Per motivi di sicurezza del sistema informatico, per motivi tecnici e/o manutentivi (ad esempio aggiornamento/sostituzione/implementazione di programmi, manutenzione hardware, etc.) o per finalità di controllo e programmazione dei costi aziendali, l’Azienda si riserva di accedere direttamente, nel rispetto della normativa sulla privacy, a tutti gli strumenti informatici e telematici aziendali, ivi inclusi, ma non esclusivamente, gli archivi di posta elettronica e i dati contenuti in file elettronici.
L’Azienda, inoltre, si riserva la facoltà di intraprendere eventuali controlli difensivi, atti a garantire la tutela del patrimonio aziendale e l’individuazione di eventuali illeciti o reati perpetrati attraverso gli strumenti informatici aziendali. Ulteriori controlli potranno essere effettuati dall’Autorità Giudiziaria.

3. Accesso alla casella di posta elettronica aziendale in caso di assenza del dipendente assegnatario

In caso di assenze programmate, il dipendente è tenuto a:

1. attivare un servizio di risposta automatica che informi il mittente della sua assenza;

2. attivare un servizio di forwarding che reindirizzi i messaggi verso un collega presente in servizio, che verrà ndividuato di concerto tra l’utente e il suo superiore gerarchico.
In caso di assenza non programmata (ad es. per malattia) la procedura sopra indicata verrà attivata a cura dell’Azienda. In ogni caso, qualora per esigenze aziendali sia necessario prendere visione dei messaggi e dei documenti contenuti nella casella di posta elettronica del dipendente assente, potrà essere richiesto l’intervento del servizio ICT, che provvederà al recupero dei documenti richiesti. Di tale intervento verrà redatto apposito verbale.

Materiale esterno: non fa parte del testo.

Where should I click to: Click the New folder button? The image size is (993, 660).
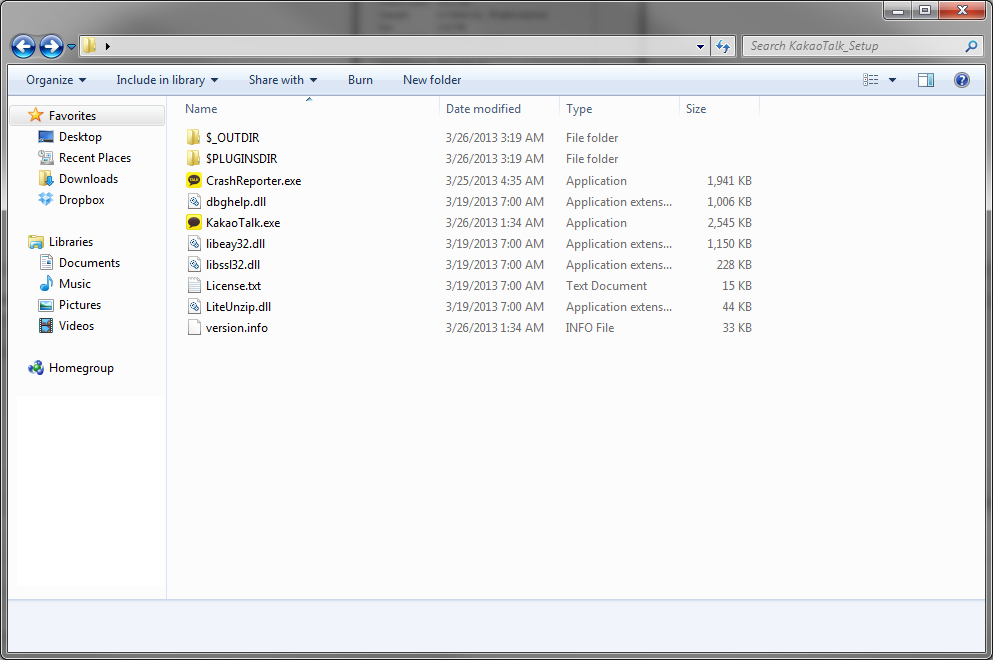(x=432, y=80)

Come si ha avuto modo di illustrare in queste considerazioni, la materia oggetto del presente contributo continua a mantenere profili suscettibili di molteplici interpretazioni ed a portare con sé non poche problematiche di carattere pratico, alle quali non è sempre facile trovare una soluzione che riesca a contemperare appieno i vari interessi in gioco. L’interesse, in primo luogo, della molteplicità di lavoratori dipendenti che oggigiorno utilizzano, anche per scopi privati, un indirizzo di posta elettronica aziendale nominativo. L’interesse, in secondo luogo, dei datori di lavoro, i quali altrettanto legittimamente hanno la necessità accedere, per la tutela della loro impresa ed in caso di improrogabili esigenze aziendali, alle informazioni contenute negli account di posta elettronica da loro stessi messi a disposizione – come qualsiasi altro strumento di lavoro – dei propri dipendenti.
Muovendosi in un’ottica di salvaguardia dei diritti fondamentali dei lavoratori dipendenti e cercando, allo stesso tempo, di offrire comunque una forma di tutela alle legittime esigenze dei datori di lavoro, è quindi necessario, un tipo di approccio teso a contemperare, nel miglior modo possibile tutti gli interessi in gioco.
Trattasi della necessaria individuazione di soluzioni che , partendo dalle linee guida e dalle posizioni espresse nei provvedimenti del Garante per la protezione dei dati personali, mettano in primo piano l’importanza degli obblighi di informativa e di formazione da parte dei datori di lavoro nei confronti dei loro lavoratori dipendenti.